I felt violated when I got that letter. I had spent weeks researching my candidates. It was a massive state primary comprised of nearly 10 high-powered races, including those for governor, lieutenant governor, attorney general, state senator, assembly member and civil court judges. Even if none of my candidates won, it felt good to participate in a complex primary that had so many important issues at stake, and to have done the homework I normally would have neglected. Now it felt like I’d been told to vote, voted, and was disqualified because the BOE hadn’t said “Simon Says.”

Before handing my affidavit over, I had asked a poll worker to make sure I’d filled it in correctly. She said I had. I trusted her.

“New York state does not have the strongest reputation in the election administration community,” said Paul Gronke, an election expert and political science professor, in an interview with Gothamist. “I am not surprised to learn that many voters received bad directions — likely from poll workers due to inadequate training — about provisional voting.”

The BOE could have easily checked my state records to confirm that I was a registered Democrat. A blank line on a form should not have disqualified me. Though I had partly blamed myself for missing that line, the reporting on the Queens DA race reassured me that I was not alone. Many others did the same, possibly in the hundreds, resulting in their rights being quashed. It’s this brand of all-or-nothing bureaucracy that fuels voter suppression. A government stickler can claim that you missed a spot on a poorly designed form, even though everything else in your submission is verifiable and well intended. 

Most people who are forced to fill out provisional ballots have never done so before and confusion is commonplace.

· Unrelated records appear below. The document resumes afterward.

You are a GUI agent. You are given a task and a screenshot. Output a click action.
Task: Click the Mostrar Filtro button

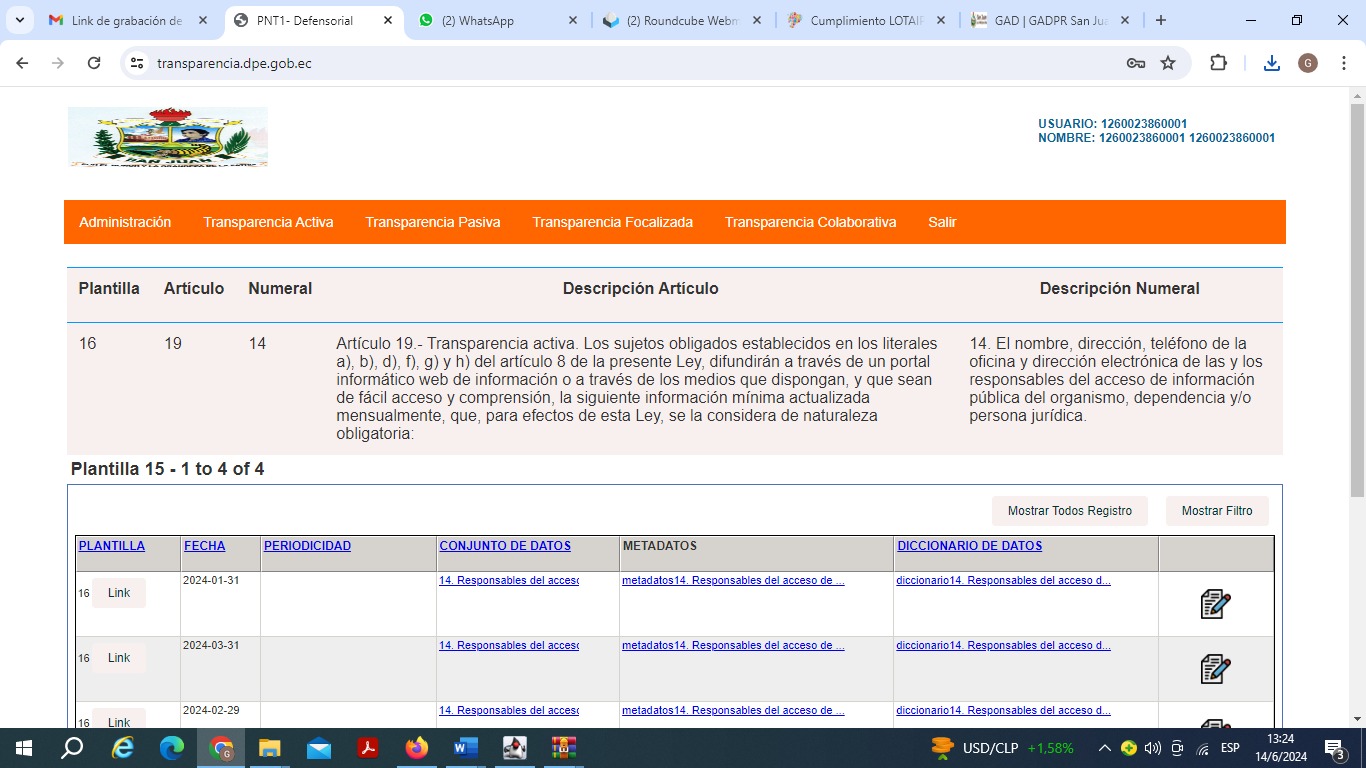[1216, 511]
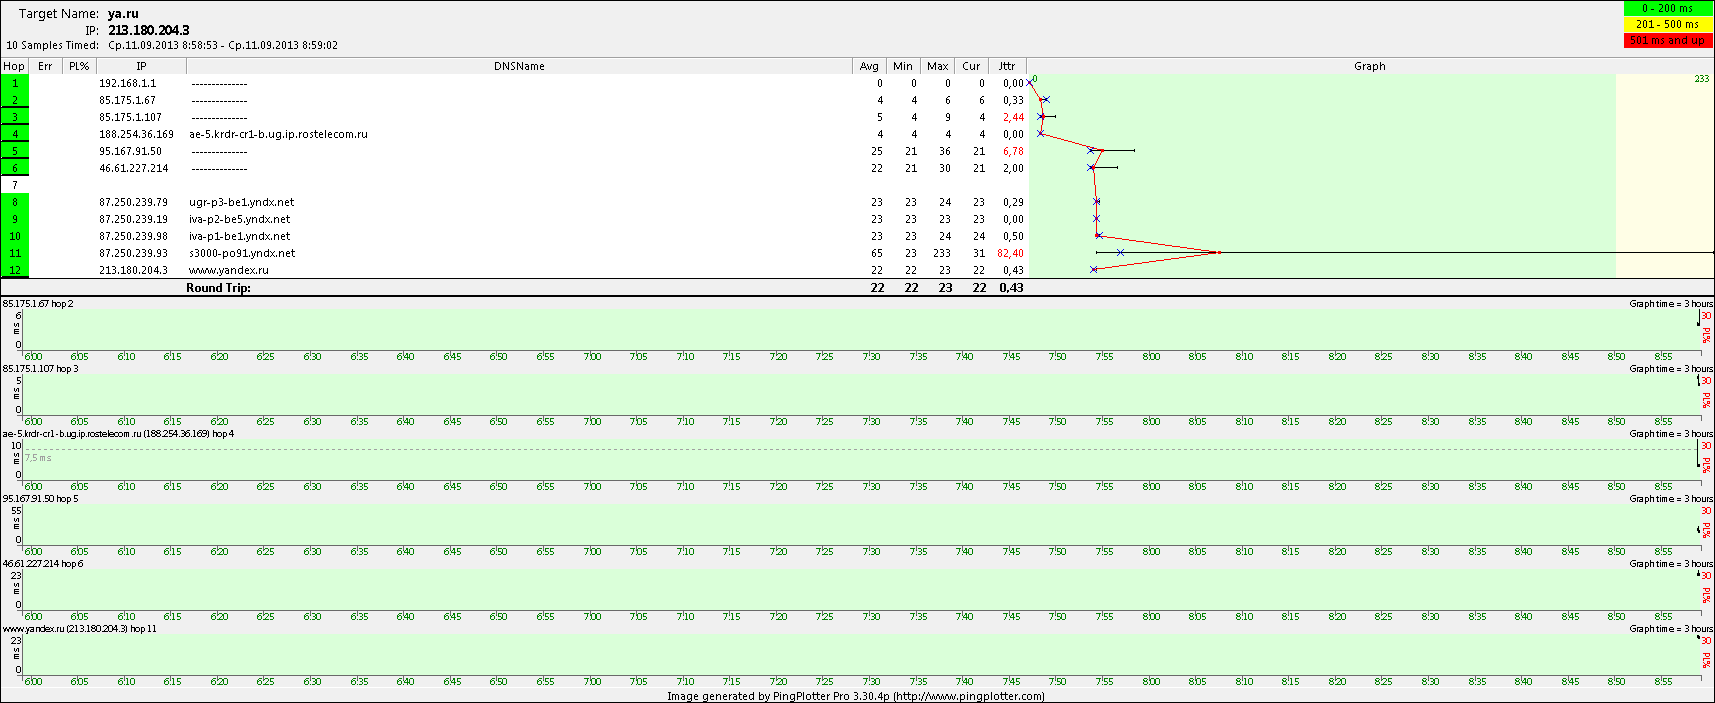Click the green hop 11 indicator box
1715x703 pixels.
15,253
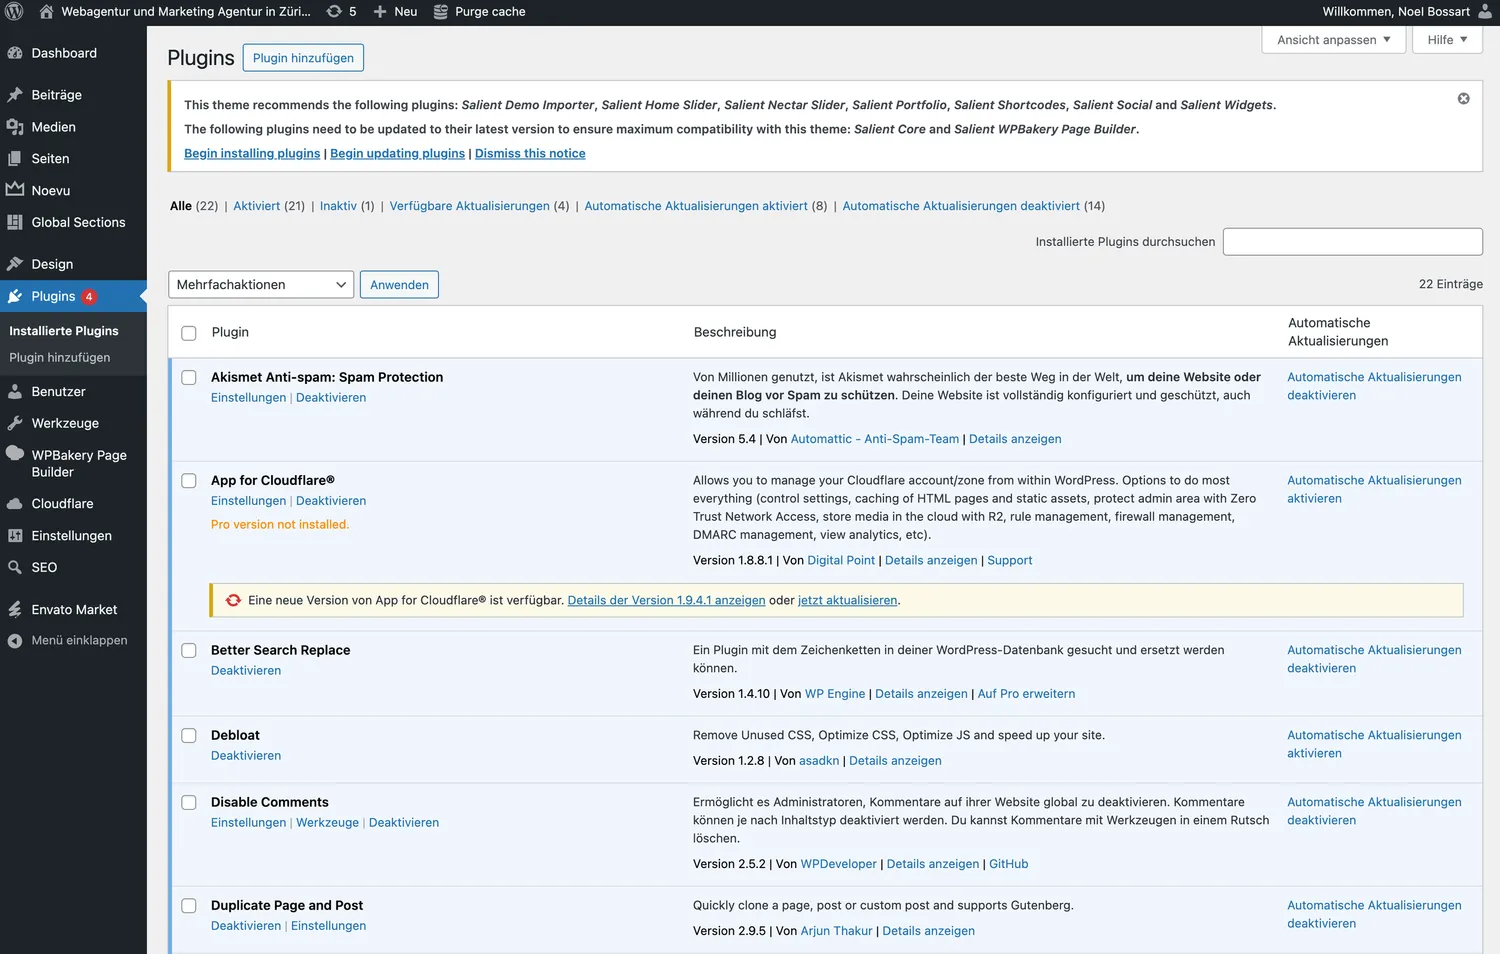This screenshot has width=1500, height=954.
Task: Filter plugins by Inaktiv
Action: (336, 205)
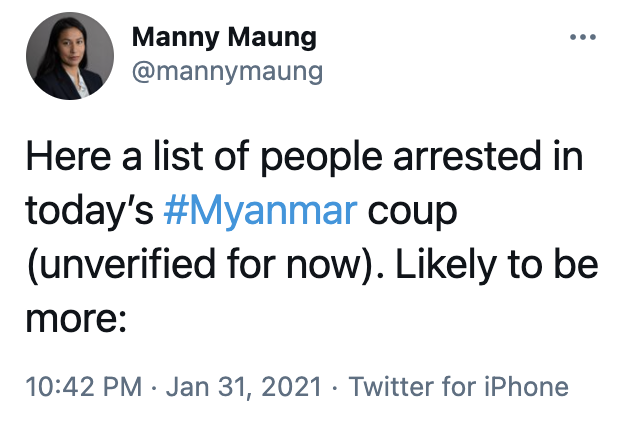The image size is (618, 424).
Task: Select the word "Likely" in the tweet
Action: [446, 266]
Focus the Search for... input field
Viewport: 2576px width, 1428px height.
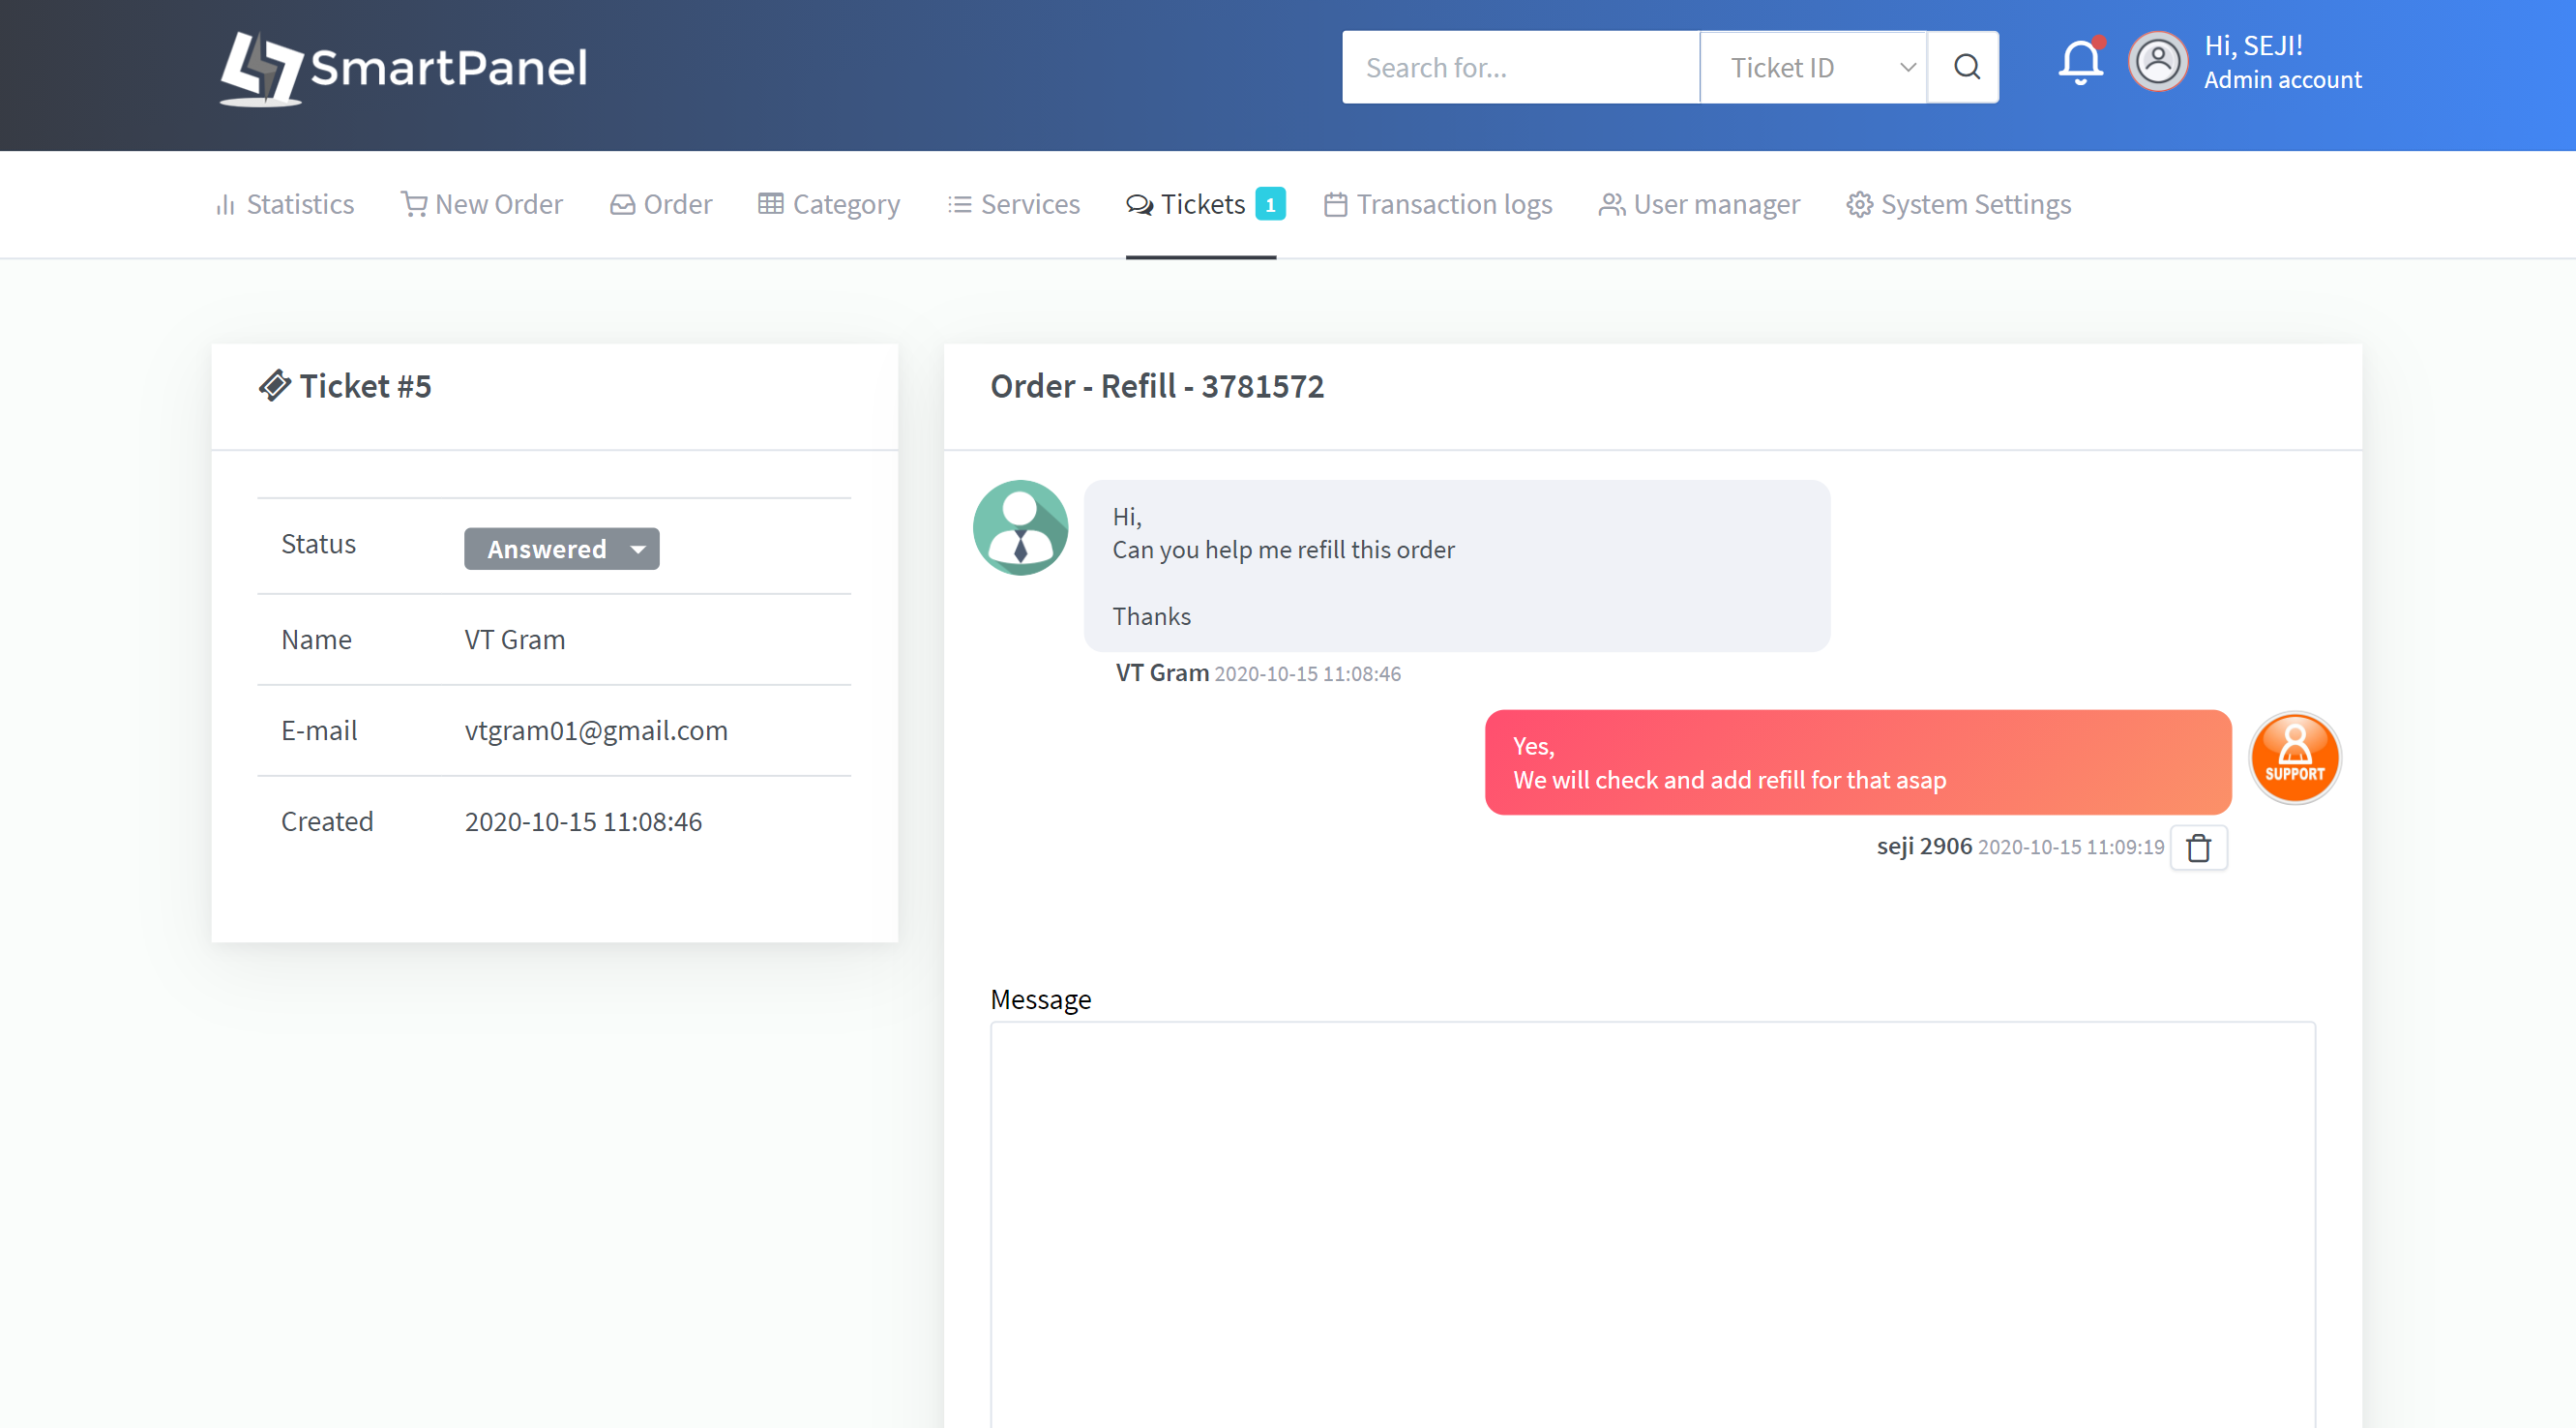[1520, 67]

And, according to election analysts, people filling out these affidavits tend to be newer voters, or at least new to their districts, which means they’re on the younger side and less inclined to vote for long-term incumbents or party insiders. It’s not hard to see how the BOE’s mass discarding of affidavits has led to cries of unfairness from supporters of Cabán, a public defender who ran on a platform of drastic criminal justice reform.

The Queens Supreme Court has agreed to a judge-supervised reassessment of all 2,300 discarded affidavit ballots in the DA race. Each affidavit will be checked, and a specially appointed Brooklyn judge will determine if missing a hard-to-see line is a good enough reason to throw out a vote. Whatever the court rules will be applied to all similar ballots. However, this affidavit recount will take place after the BOE completes its manual recount of the 91,000 machine-read votes, a procedure that may take weeks.

No matter who comes out on top in this race, Katz or Cabán, I hope the current media attention on affidavit voting will help put an end to the Board of Elections’ wholesale dumping of ballots that contain honest and easy-to-make mistakes. There must be more than one qualifying factor in determining a voter’s eligibility, and more than a single pair of tired eyes on a form that decides whether a citizen’s vote is worth honoring.